The move suggests that the once export-led model may now be transitioning into a direct, on-the-ground presence in the US.
Tariff tensions spur panic buying
While the retail momentum is accelerating, it is taking place under the cloud of upcoming trade restrictions. In early July, US President Donald Trump warned that unless a trade agreement is reached, the country would impose a 25% tariff on nearly all South Korean and Japanese imports, including cosmetics, starting August 1.
Since the announcement, some US beauty shoppers have started stockpiling Korean cosmetics, fearing price increases or product shortages. The behavior has been particularly evident on social media, where influencers are openly encouraging followers to buy in bulk while prices remain stable.
Posts showcasing large hauls of toners, sunscreens, and serums have proliferated under hashtags like #kbeautyhaul and #tariffprep.
American consumers fearing price increases are stockpiling Korean beauty products.While the consumer response underscores the loyalty K-beauty has cultivated, it also reflects growing unease in the market. The potential impact of tariffs is significant for smaller brands operating with thin margins.
Liah Yoo, founder of US-based K-beauty brand KraveBeauty, recently told The New York Times that shifting trade policies create uncertainty for business owners and make it difficult to plan ahead, notably because the brand’s products are formulated in South Korea.
She says affordability has long been a key strength for Korean cosmetics, and brands that rely heavily on price competitiveness could be most affected by the tariffs.

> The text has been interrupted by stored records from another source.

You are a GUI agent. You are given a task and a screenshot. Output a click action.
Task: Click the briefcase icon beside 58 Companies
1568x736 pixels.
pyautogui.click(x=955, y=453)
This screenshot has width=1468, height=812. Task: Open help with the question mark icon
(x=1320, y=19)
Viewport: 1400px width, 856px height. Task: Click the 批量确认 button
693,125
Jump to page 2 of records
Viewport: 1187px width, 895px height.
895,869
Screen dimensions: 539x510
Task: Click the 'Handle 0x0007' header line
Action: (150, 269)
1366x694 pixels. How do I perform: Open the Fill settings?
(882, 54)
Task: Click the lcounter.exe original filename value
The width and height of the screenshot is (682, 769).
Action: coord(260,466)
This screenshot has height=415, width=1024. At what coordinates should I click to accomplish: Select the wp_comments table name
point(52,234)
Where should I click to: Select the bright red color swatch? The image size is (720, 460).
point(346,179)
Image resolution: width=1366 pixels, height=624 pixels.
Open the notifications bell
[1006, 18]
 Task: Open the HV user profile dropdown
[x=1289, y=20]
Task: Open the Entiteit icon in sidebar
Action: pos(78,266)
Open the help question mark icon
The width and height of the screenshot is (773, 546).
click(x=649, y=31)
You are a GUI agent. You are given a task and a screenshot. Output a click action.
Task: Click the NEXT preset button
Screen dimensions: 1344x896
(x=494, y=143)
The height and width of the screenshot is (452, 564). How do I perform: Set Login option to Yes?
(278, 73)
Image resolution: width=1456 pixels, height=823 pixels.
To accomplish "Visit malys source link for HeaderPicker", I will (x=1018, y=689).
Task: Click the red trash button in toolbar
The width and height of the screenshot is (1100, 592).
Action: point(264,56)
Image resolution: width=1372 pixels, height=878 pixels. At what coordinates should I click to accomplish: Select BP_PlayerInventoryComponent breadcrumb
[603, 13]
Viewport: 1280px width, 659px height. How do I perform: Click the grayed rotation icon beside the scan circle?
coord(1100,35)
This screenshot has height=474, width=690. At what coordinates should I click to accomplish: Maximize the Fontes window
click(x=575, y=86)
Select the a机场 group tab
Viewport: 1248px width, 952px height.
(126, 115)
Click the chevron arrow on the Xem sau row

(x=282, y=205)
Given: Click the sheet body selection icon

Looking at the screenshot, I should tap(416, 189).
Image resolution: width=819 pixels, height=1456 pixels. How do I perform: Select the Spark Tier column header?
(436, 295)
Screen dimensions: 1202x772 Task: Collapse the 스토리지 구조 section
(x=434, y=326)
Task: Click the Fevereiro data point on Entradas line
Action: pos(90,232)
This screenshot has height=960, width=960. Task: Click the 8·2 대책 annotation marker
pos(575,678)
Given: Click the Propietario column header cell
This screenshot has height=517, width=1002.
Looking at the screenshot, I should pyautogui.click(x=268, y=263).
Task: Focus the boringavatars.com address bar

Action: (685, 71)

However, Yoo adds that KraveBeauty does not plan to raise prices immediately and will monitor how the situation develops in the coming months.
Made in America
With looming tariffs, several Korean manufacturers are strategizing to minimize their impact by localizing supply chains. Yesterday, Kolmar Korea, a large South Korean original design manufacturer (ODM), announced it has completed construction on its second manufacturing facility in the US.
A company spokesperson says, “This is the first time a Korean cosmetics company has directly built a production facility in the US rather than acquiring one.”
“We’re ready to support K-beauty brands looking to enter the US market without tariff concerns, as well as global customers aiming for North American, European, and South American markets. Our collaboration ecosystem is poised for rapid expansion.”
The 17,805-square-meter plant in Pennsylvania will increase Kolmar US’s total capacity from 180 million units of annual production to 300 million.
With skin care and sun care products remaining two of K-beauty’s most popular categories in the US, the factory is FDA-certified for over-the-counter sunscreen production and built with automation and AI-powered quality control systems.
Kolmar says the facility replicates the standards of its Sejong plant in Korea, including manufacturing zones, logistics flows, and automated systems.
Kolmar Korea has announced it has completed construction on its second manufacturing facility in the US.The move is part of a larger production shift across the industry. Cosmax, another leading ODM, has also expanded capacity by 30% this year, while its competitor Cosmecca Korea has increased by 21%.
All three firms, Kolmar, Cosmax, and Cosmecca, posted record second-quarter profits in 2025, driven by growing global demand and the expansion of small and mid-sized Korean labels abroad.
According to estimates from South Korean finance firm Hana Securities, Kolmar Korea is expected to post approximately US$60 million in operating profit on US$539 million in sales in Q2. Cosmax is estimated to reach US$46 million in operating profit on US$472 million in sales.
Despite tariff uncertainty, strong consumer demand makes K-beauty’s retreat from the US market unlikely. However, the brands’ ability to navigate these challenges may hinge on how effectively they adapt to changing market conditions.